You see, before that day in the coffee shop I hadn’t really managed to define my taste in music.  Now, armed with my parents’ copy of Graceland on tape, I was able to say clearly that I liked folk music, world music, and particularly that rare, beautiful place where the two intersected.  For Christmas that year, my mom gave me a three CD collection of Paul Simon’s music.  I discovered Rhythm of the Saints with its South American beat and portuguese lyrics, and my conversion became complete.  It may seem like a small thing to safely say “This is the kind of music I like,” but for a shy teenager stuck in that difficult place where you’re not really sure who you are, it was a moment of fantastic self-awareness, a chance to clearly define an aspect of my own personality.  “I like this type of music, and I don’t care if you don’t like it.”  It was a powerful feeling for me.  Thanks to Paul Simon, I tend to march to the beat of my own talking drum.
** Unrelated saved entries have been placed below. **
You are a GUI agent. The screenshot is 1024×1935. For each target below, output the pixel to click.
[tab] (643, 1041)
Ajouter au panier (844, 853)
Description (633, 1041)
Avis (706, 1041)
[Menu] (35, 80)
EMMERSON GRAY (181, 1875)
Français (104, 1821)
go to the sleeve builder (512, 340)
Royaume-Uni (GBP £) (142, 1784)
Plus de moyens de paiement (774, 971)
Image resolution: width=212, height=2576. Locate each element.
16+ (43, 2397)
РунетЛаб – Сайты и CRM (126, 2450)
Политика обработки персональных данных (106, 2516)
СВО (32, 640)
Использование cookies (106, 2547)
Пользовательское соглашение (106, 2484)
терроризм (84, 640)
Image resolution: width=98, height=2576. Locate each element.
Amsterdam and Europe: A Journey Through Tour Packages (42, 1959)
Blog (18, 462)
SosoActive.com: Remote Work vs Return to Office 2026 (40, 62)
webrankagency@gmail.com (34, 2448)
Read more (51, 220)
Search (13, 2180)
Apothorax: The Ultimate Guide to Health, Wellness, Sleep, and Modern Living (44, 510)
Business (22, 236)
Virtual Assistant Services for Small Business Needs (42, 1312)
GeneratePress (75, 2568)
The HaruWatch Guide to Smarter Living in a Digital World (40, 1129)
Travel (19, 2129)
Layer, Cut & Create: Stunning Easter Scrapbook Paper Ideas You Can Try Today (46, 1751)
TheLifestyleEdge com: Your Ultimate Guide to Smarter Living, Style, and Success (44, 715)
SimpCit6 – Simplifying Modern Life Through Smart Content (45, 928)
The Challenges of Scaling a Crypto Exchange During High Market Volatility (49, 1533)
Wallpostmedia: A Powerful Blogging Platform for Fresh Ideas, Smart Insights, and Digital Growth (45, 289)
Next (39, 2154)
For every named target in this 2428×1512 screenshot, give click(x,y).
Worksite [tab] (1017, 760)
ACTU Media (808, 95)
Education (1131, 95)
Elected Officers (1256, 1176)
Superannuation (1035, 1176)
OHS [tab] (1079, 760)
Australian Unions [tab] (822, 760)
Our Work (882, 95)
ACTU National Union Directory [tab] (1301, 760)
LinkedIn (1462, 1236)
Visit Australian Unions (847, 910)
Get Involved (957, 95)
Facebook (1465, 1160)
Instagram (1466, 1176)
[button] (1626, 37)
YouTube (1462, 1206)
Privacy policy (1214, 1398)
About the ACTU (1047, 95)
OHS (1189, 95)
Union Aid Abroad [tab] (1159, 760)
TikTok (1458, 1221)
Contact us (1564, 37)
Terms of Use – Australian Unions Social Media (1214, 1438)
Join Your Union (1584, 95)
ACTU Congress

Why am I throwing this out into the world seemingly at random?  Two reasons: I happened to be drinking a latte in a funky locally-owned coffee shop near my house this morning when Diamonds on the Soles of her Shoes started playing, and it took me back to that day in Cafe Milagro.  It also started me thinking about this past week.  I just finished one of the longest, most insane weeks of my time at UT Austin: the New Works Festival.  It’s a huge, week-long festival of theatre, dance, and art totally written and produced by UT faculty and students.  I worked on three projects (an over-commitment, but worthwhile)  and spent the week running around frantically trying to fulfill my duties to the shows I had worked on and somehow see other people’s shows at the same time.   I am still overwhelmed by the sheer amount of high-quality theatre my colleagues and I produced this past week.  We march to the beat of our own drum, all of us, and I feel so privileged to be able to spend my days working with such a creative, individual group of people.  We have found our Graceland.

1 comment:

  1. This is terrific; it choked me up a little. We all want for people we love to be in the right place. Clearly, you are, and for that I am grateful. It creates a kind of Graceland for me, too.